MARCELLA MATTEUCCi GUIDO PESCI[/pt_text]
Incontrare un soggetto disgrafico che frequenta la scuola media superiore può sembrare un avvenimento isolato, ma non è così. Il numero dei soggetti disgrafici, che non riescono a comunicare segnicamente il proprio pensiero, non è indifferente e ciò testimonia quanto alla scuola, si impone di recuperare in esercizio alle discipline psicologiche oltre che metodologico-didattiche ed acquisire abilità preventive.
Parlare di involuzione pedagogica potrà apparire offensivo, ma è certo che nel 1800, di fronte ad un soggetto disgrafico, l’insegnante curriculare — e non l’insegnante specializzato — aveva una formazione che gli permetteva di fronteggiare i problemi che sottacevano alla disgrafia e non certo si limitava a far leggere allo scolaro il contenuto scrittorio che lui non era in grado di decifrare.
Già cento anno fa il maestro si proponeva di ovviare alla disgrafia facendo realizzare dei segni « rappresentanti» contorni semplici e facili, che richiamavano all’occhio e alla immaginazione qualcosa di cosciente. A quell’epoca si voleva che i soggetti in difficoltà utilizzassero modelli con cui agire in apprendimento di forme, grossezze, inclinazioni, ecc., facessero esperienze euritmiche sulle proporzioni, vivessero esperienze motorie per affinare la mano e l’occhio e la spontaneità del gesto.
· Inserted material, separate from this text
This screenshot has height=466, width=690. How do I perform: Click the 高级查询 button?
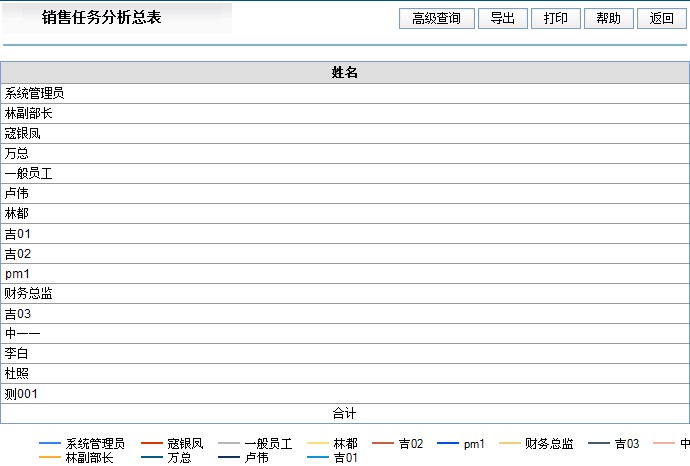point(436,18)
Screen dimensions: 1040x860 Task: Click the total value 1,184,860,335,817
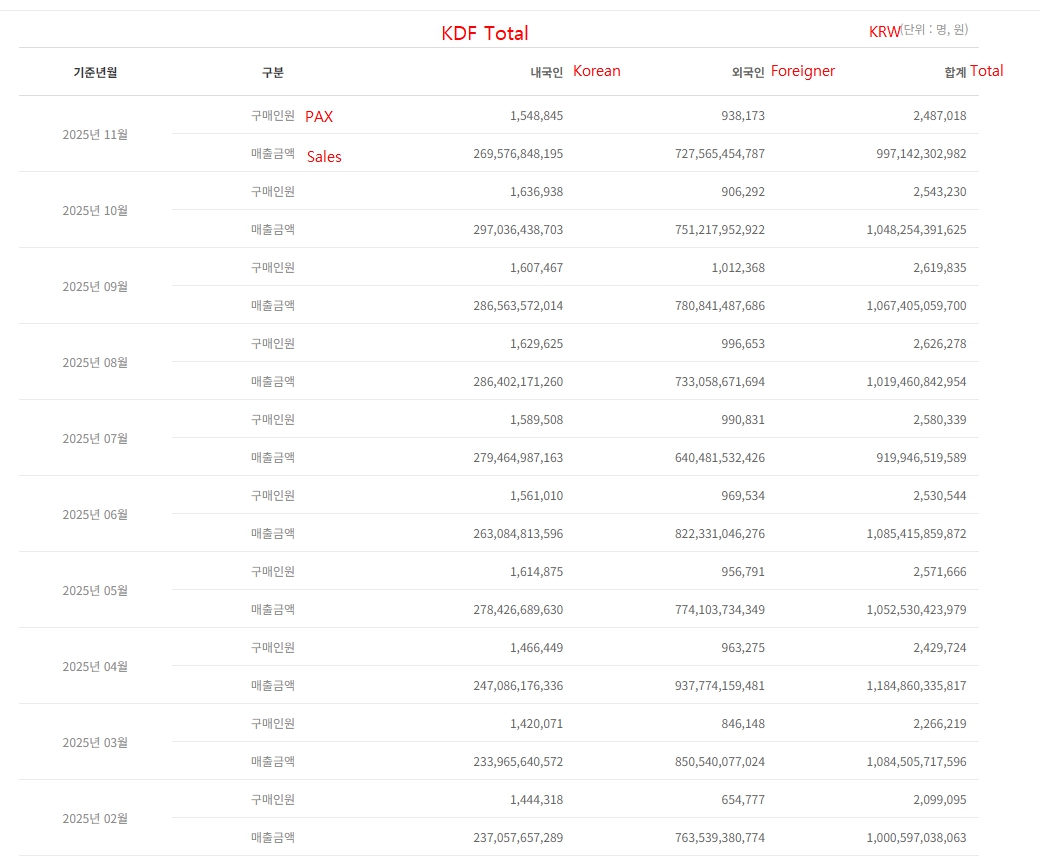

Nei primi del ‘900 l’avvio ai contenuti operativi della metodologia e della didattica per il recupero del disgrafico si fa sempre più consistente fermi in un principio che « la scuola è fatta per la generalità e deve badare specialmente e con particolare cura ai tardi, presentando loro la materia e gli esercizi in modo più semplice e più facilmente assimilabile ». È un lontano passato in cui, però, la diligenza per risolvere gli impacci e le inadeguatezze nel lasciare traccia segnica, non venne meno. In quell’epoca la ricerca approdò alle dande o mezzi sussidiari e, fra questi, particolare interesse suscitarono il quaderno metodico, la falsariga e il sistema del calco. Il quaderno metodico era un quaderno che presentava la traccia del modello a poco a poco diradante, e sulla quale « il fanciullo, ripassando, viene ad esercitarsi ». Il sistema della falsariga era un accorgimento col quale si aiutava l’imitazione del modello con una serie di rette determinanti l’altezza, la durezza e la larghezza delle lettere, li sistema del calco consisteva, invece, nel copiare un modello ripassando con lo strumento tracciante non più sulla traccia a filo come nel quaderno metodico, ma sulla traccia risultante per trasparenza del modello sottoposto al foglio in cui si scriveva.
Anche il disegno con il gesso alla lavagna era utilizzato per acquisire abilità segnico-grafica facendo esperienze nell’uso del gesso tenuto ora di punta, ora di base ed ora di costa, strisciandolo e ruotandolo.
Si potrebbe continuare a lungo nella descrizione di esercizi in uso degli insegnanti tanti anni or sono per fronteggiare la disgrafia, ma si suppone che questi accenni siano già testimoniali dell’impegno di allora. E l’impegno di oggi?
Purtroppo, oggi, possiamo trovarci davanti un soggetto disgrafico di 17 anni senza che sia mai stata fatta o almeno tentata un’opera di prevenzione efficace; un disimpegno della scuola che, non solo, ha mantenuto intatto il disagio segnico, ma ha prodotto nel soggetto un ovvia nevrotizzazione.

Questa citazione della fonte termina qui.